The Court relied upon the observations made by the Hon’ble Apex Court in the case of Municipal Corporation of Delhi v. Birla Cotton Spinning & Weaving Mills, AIR 1968 SC 1232 to hold that read along with the Article 166 of the Constitution. Rules of the Odisha Government Rules of Business, 1956 (OGRB), i.e., Rules 4A, 5, 7, 9 (1), First Schedule of the OGRB; entries 2, 3, 4 of Table VI(A), and the instructions issued by the Governor under the Rules: para 1.IV, would lead to an irresistible conclusion that the ‘Business of Govt.’ regarding the petitioners’ claim pertains to the department of School and Mass Education, i.e., in-charge of the Minister of State (independent charge), department of School and Mass Education, it was placed before him for obtaining ‘Govt. Orders’ and he dealt with it by passing order dated 29.01.2023. Therefore, it has to be held that said decision of the Minister was the decision and order of the State Government.

The Court held that the Rules 8(1) and Rule 4A OGRB, 1956 provide that the matter(s) involving the present lis belong to the First Schedule and is not ordinarily required to be considered at a meeting of the Cabinet. The Rule-5 of the OGRB, 1956 further clarifies that the business of the Government in the Department of School & Mass Education has been assigned by the Governor on the advice of the Chief Minister to the charge of a Minister of State. Therefore, as per the principles laid down in Municipal Corporation of Delhi (supra) the order of the Minister dated 29.01.2013 is Government Order and not a noting in the file as argued by opposite parties.

The Court further placed reliance upon the decision of the Hon’ble Supreme Court in State of Uttaranchal v. Sunil Kumar Vaish, (2011) 8 SCC 670 wherein it was categorically held that even if the competent authority records its opinion in the file on the merits of the matter under consideration, the same cannot be termed as a decision of the Government unless it is sanctified and acted upon by issuing an order in accordance with Articles 77(1) and (2) or Articles 166(1) and (2).

Against this legal backdrop, the Court held that orders dated 07.02.2013 and 19.03.2013 can be said to have been issued in accordance with Articles 166 (1) and (2). Further, it observed as hereunder:

As already indicated, it is evident that no order by Government, supported by reasons, modifying the decision of the Government order dated 29.01.2013 was ever made after communication of the Government order dated 29.01.2013 to petitioners, other stakeholders and various Government authorities. Therefore, the subsequent ‘reconsideration’ stated in the file and initiated with notes of an Officer, the notings of the Minister following the notes of the officer cannot be held to be order of the Government.

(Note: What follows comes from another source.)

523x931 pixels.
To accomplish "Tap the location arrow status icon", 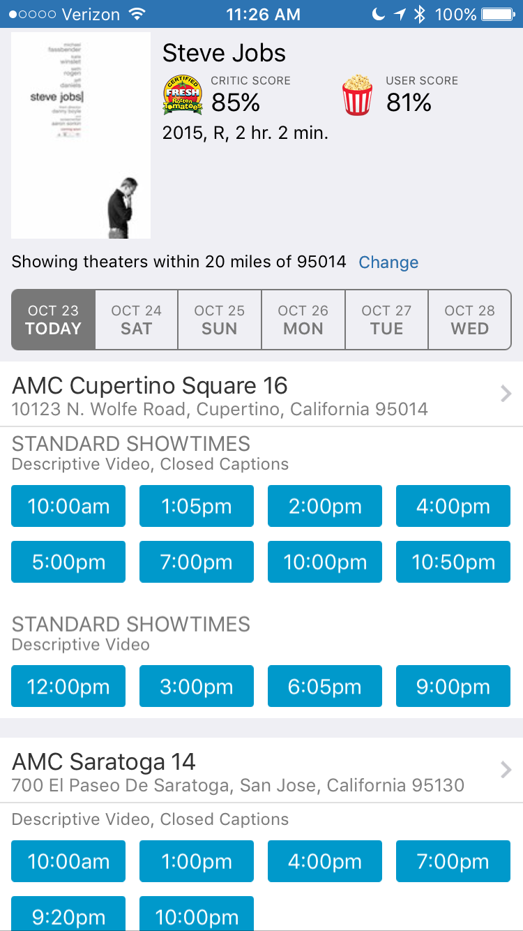I will point(399,14).
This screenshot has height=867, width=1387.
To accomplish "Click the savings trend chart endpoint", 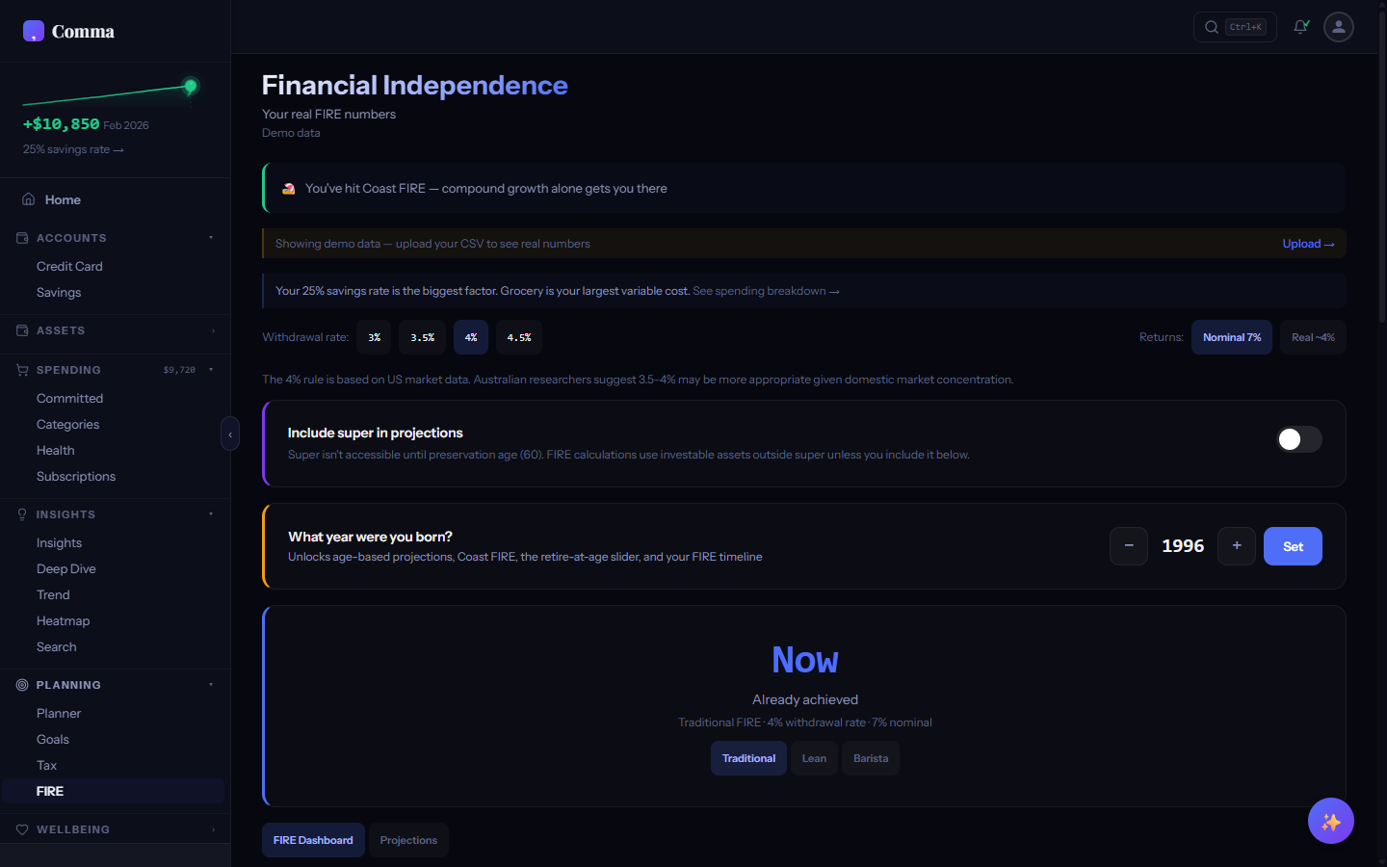I will [x=191, y=87].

Applying the tests laid down in Commissioner of Police v. Gordhan Das Bhanji : AIR 1952 SC 16: 1951 SCC 1088 and Mohinder Singh Gill v. Chief Election Commission : (1978) 1 SCC 405 reiterated in Opto Circuits (India) Ltd. v. Axis Bank : (2021) 6 SCC 707: AIR 2021 SC 753 Para-12 of SCC), the Court held supplementary/subsequent reasons those may have been furnished before the Court for so called ‘reconsideration’ would not come to aid of sustaining the ‘reconsideration’ and the purported ‘reconsideration’ was held to be bad in law and set aside.

Resultantly, the recall order dated 30.06.2014 passed by the Commissioner-cum-Secretary was held to be invalid and accordingly, set aside. The authorities were directed the entitlements that would accrue to the petitioners as consequences of the orders dated 07.02.2013 and 19.03.2013, the further benefits that are to follow were to be determined forthwith. The monetary benefits were to be calculated and the current benefits were to be granted within eight weeks. The arrears of admissible monetary benefits, if any, that would be due in terms of the orders dated 07.02.2013 and 19.03.2013 were to be calculated by the appropriate authority and released to the petitioners within a period of eight weeks from the date of release of the current dues.